Sharon Isbin

The American guitarist reveals the inspirations behind her latest CD, Journey to the new world

Published: September 23, 2009 at 1:23 pm

You’ve just recorded your first disc for Sony, Journey to the New World. What was the inspiration for it?

Originally I wanted to honour Joan Baez as she was one of my folk-music heroes, so I asked John Lord to write the Joan Baez Suite. Once she heard my performance of it she offered to sing on the album. I was also collaborating with Mark O’Connor, who is one of the great country music fiddle players. The work he wrote for the two of us is an evolution of folk music through the violin, moving chronologically from early Irish jigs and reels up through the ragtimes and waltzes to swing and beepop. All this began to gel as a concept of the evolution of folk music.
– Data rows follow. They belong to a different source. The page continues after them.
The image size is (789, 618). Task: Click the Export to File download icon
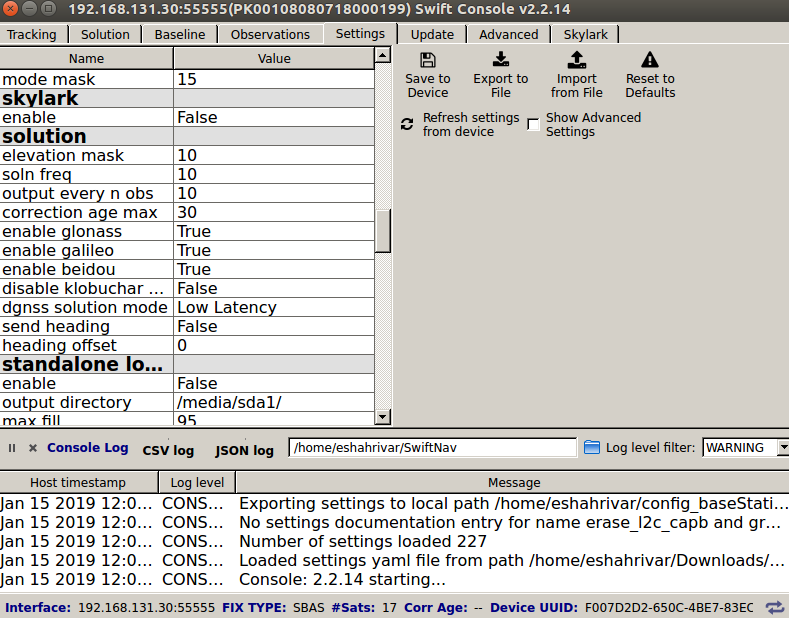click(x=500, y=60)
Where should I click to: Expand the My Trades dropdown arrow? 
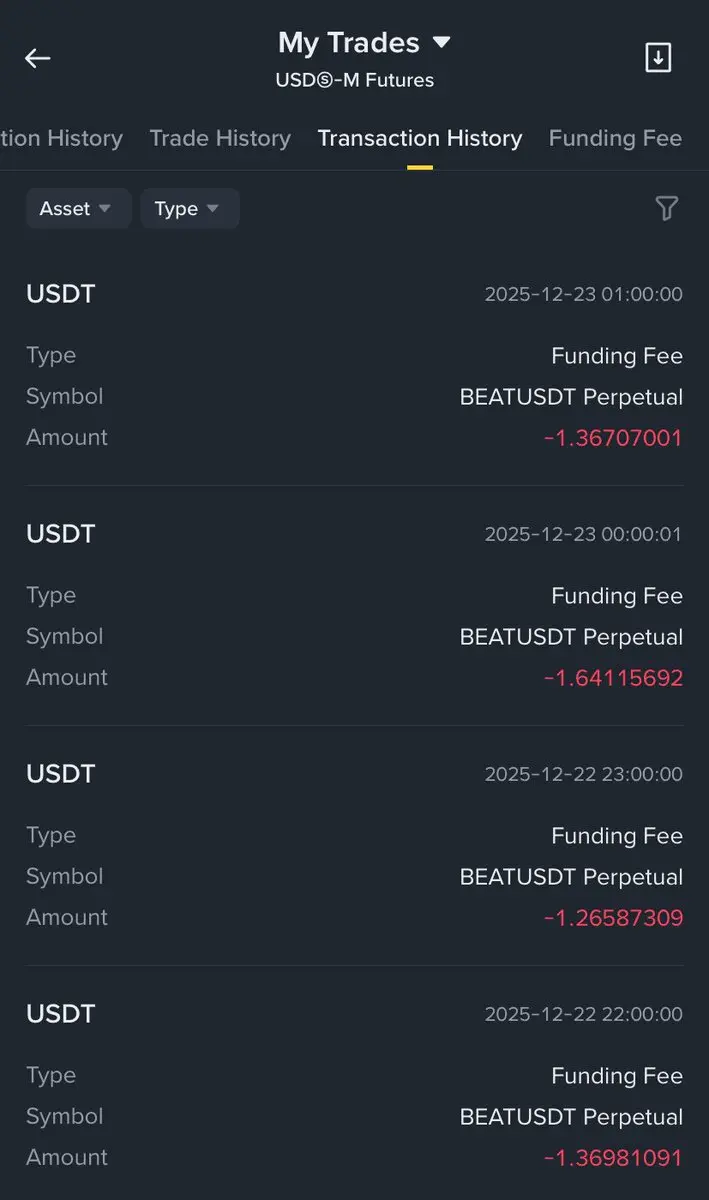pyautogui.click(x=441, y=43)
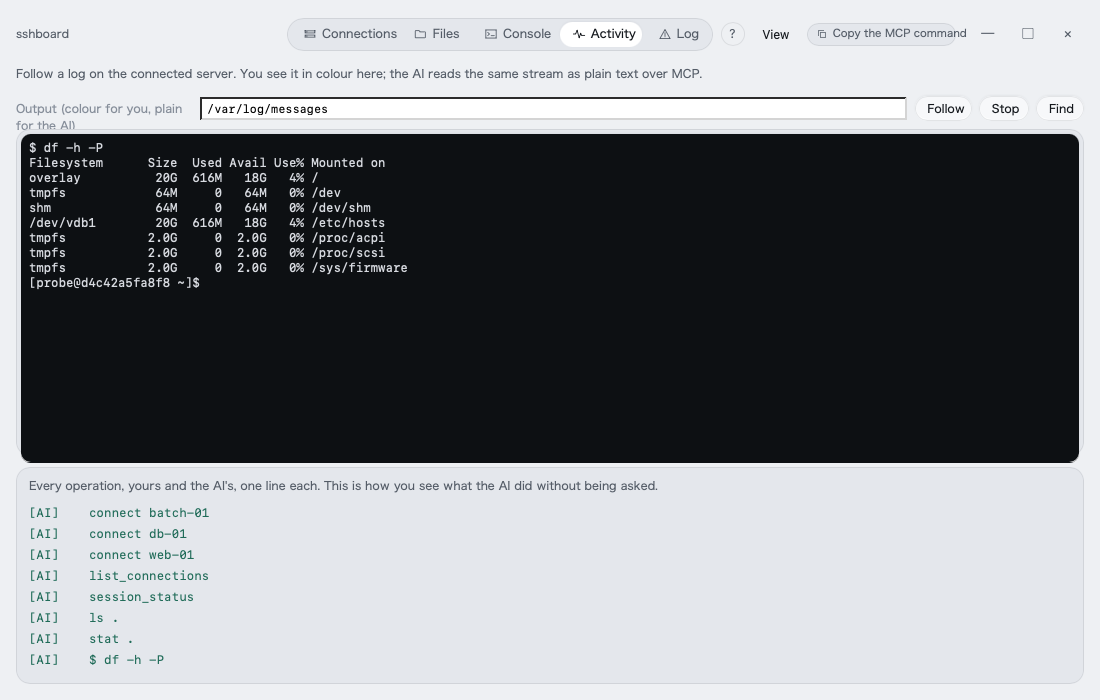
Task: Open the Console tab
Action: point(518,34)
And it’s something of a journey in time and place…

As Americans we really owe the British for our music – the folk music of the British isles. Composers like John Dowland were the pop music writers of their time. So this CD is like hopping on a boat from the earliest beginnings of this music with John Dowland and 'Greensleeves', arranged here so beautifully for two lutes. It seemed the perfect bridge would be the songs set by Edward Flower, which hail from 17th-century Ireland and 18th-century Scotland.

What’s the highlight of the disc for you?
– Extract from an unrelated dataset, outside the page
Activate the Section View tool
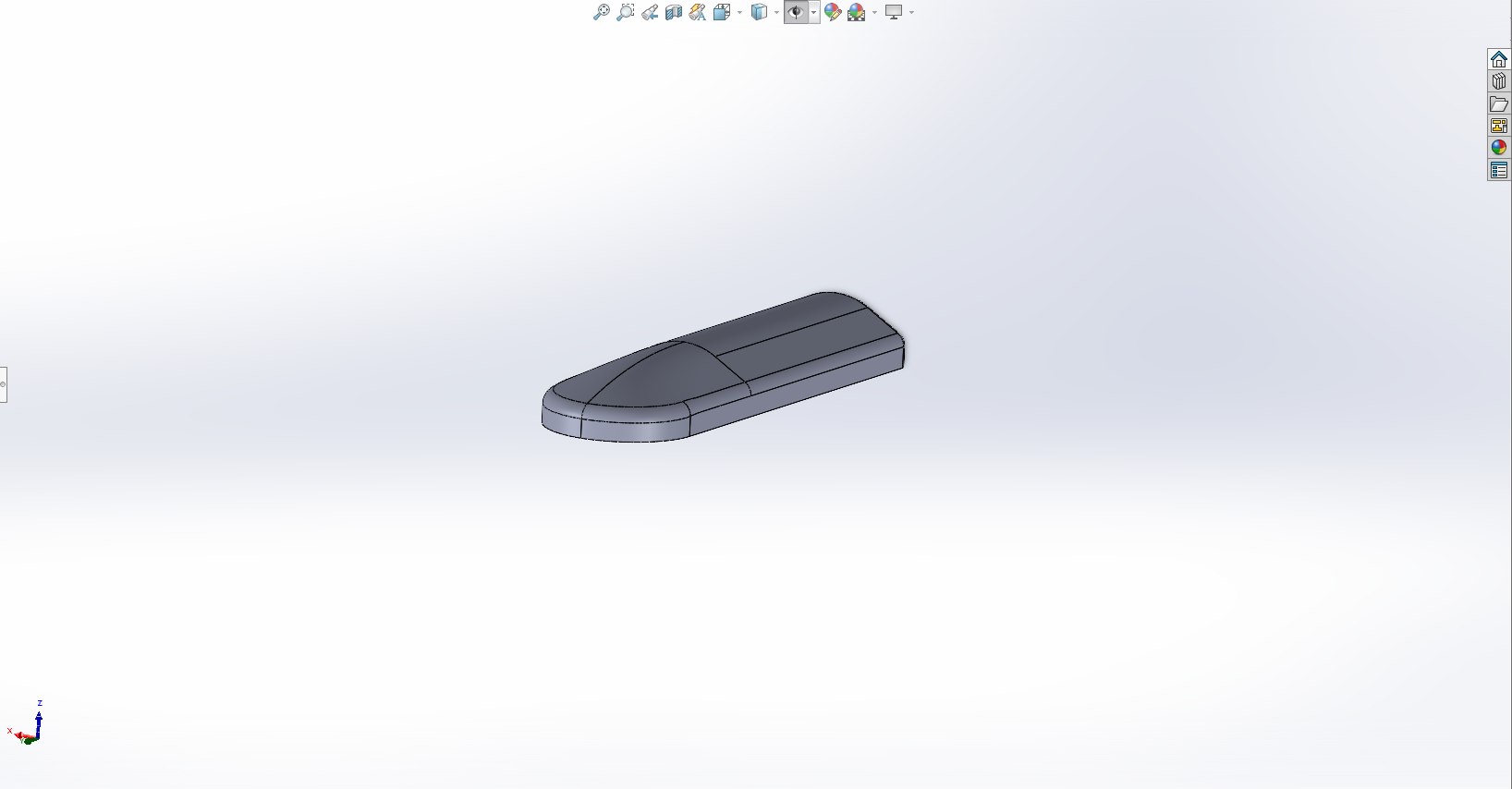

'Greensleeves' is a highlight for me, and Baez doing ‘Wayfaring stranger’ is haunting. In the Joan Baez Suite, ‘Where all the Flowers Have Gone’ takes on new meaning: the flowers are the fallen soldiers in Vietnam who never return home, and the tune is juxtaposed with ‘Taps’, the bugle call played at military funerals. For the lute music, I enjoyed exploring embellishment – it was the jazz of their time. Performers knew to vary the repeats, change the trills and passing notes. Something you can’t do on the lute because you play without fingernails but can on the guitar is add a lot of tone colours. It takes on a crystalline clarity on the guitar as we use our fingernails and the flesh of our fingers, and the angle on the instrument to vary the attack.

How did the pianist Rosalyn Tureck influence your approach to embellishment?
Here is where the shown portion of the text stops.